# Sex Sells



## Freqman1 (Jun 12, 2014)

No good pictures of the bike which looks to be a '60s girls bike but fairly decent pics of the skanks. Now if they would have just paired the skanks with the bikes we would have more fodder for the "Babes and Bikes" thread!
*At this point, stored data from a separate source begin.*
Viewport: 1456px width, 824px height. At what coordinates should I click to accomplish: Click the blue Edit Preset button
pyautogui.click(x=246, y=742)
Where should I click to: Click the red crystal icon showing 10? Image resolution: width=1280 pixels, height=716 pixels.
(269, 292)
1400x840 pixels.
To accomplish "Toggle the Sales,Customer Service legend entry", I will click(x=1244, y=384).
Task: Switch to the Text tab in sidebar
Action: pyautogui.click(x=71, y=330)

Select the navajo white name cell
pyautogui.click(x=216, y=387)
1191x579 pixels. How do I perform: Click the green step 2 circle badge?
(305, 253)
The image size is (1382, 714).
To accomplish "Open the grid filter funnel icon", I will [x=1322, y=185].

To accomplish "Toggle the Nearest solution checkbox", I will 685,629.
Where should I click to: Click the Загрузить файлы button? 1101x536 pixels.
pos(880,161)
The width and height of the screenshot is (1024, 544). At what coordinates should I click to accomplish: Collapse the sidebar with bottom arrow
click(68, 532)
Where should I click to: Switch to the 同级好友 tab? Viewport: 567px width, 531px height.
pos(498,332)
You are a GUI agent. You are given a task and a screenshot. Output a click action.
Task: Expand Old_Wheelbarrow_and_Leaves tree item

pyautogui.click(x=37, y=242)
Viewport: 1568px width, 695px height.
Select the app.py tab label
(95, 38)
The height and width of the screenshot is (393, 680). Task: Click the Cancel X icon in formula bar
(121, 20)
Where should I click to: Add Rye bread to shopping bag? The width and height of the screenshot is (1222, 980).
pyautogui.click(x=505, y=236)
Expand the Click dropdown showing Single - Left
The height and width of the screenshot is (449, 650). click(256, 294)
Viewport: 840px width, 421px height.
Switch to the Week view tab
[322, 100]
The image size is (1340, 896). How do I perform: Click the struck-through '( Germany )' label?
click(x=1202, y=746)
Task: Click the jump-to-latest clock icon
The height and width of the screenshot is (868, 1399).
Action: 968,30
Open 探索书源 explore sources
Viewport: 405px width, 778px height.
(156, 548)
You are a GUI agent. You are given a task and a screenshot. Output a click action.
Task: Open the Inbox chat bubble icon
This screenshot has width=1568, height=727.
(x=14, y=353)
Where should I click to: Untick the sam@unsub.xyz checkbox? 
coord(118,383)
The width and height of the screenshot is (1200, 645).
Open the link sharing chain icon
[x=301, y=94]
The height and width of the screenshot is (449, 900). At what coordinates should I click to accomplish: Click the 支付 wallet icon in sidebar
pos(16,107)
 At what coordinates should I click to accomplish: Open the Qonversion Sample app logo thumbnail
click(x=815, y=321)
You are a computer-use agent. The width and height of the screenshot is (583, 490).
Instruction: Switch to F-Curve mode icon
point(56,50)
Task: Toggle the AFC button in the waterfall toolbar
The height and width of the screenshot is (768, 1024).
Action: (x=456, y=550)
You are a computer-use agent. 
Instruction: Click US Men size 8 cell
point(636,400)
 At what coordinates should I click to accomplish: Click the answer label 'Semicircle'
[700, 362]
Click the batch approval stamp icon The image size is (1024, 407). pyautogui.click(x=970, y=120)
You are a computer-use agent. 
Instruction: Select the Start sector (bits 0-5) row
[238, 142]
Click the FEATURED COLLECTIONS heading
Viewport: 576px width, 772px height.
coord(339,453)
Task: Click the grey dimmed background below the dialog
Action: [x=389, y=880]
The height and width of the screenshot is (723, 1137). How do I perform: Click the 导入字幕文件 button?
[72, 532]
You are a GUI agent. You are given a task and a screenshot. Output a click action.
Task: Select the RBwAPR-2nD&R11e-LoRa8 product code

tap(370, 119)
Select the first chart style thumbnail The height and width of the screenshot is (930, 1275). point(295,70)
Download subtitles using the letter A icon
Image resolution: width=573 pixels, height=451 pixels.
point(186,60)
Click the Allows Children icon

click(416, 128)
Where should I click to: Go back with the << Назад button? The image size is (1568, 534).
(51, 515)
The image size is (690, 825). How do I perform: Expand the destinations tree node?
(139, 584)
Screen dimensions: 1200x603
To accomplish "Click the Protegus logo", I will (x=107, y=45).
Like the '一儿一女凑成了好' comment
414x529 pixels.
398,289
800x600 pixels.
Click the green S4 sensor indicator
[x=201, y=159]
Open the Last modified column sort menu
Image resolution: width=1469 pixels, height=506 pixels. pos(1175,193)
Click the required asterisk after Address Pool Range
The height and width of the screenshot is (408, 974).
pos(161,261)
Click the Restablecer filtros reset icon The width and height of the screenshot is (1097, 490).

V/r Shawn

http://www.ebay.com/itm/ROLLFAST-Bi...aultDomain_0&hash=item27e59b879c#ht_82wt_1182


----------



## Obi-Wan Schwinnobi (Jun 12, 2014)

Do they hand deliver the bike?  I'm stalking your threads this morning Shaun haha

Sent from my SCH-I545 using Tapatalk


----------



## fordmike65 (Jun 12, 2014)

Looks like the concept is contagious...girls might be too

http://www.ebay.com/itm/original-ji...v8%2B0Pb3XMGqeDDk4Fl8%3D&orig_cvip=true&rt=nc

http://www.ebay.com/itm/original-BU...d=100012&prg=9176&rk=6&rkt=10&sd=131200184199

http://www.ebay.com/itm/linkert-fue...d=100012&prg=9176&rk=7&rkt=10&sd=131200184199


----------



## jkent (Jun 12, 2014)

Freqman1 said:


> No good pictures of the bike which looks to be a '60s girls bike but fairly decent pics of the skanks. Now if they would have just paired the skanks with the bikes we would have more fodder for the "Babes and Bikes" thread! V/r Shawn
> 
> http://www.ebay.com/itm/ROLLFAST-Bi...aultDomain_0&hash=item27e59b879c#ht_82wt_1182




I wonder if you have to get permission from the models to use their images on a post like his?
None of the models are ever seen with the items he has. So to me it looks like he just used images he found on the internet to market his sales. 
So if you do need permission and you don't notify the model "skank" would you be in some kind of copyright violation?
JKent


----------



## mre straightbar (Jun 17, 2014)

*the one in silver and pink*

Is beyond camel toe
She's got moose knuckle


----------



## ozzmonaut (Jun 20, 2014)

Check his other items for sale. Every single thing is represented this way.


----------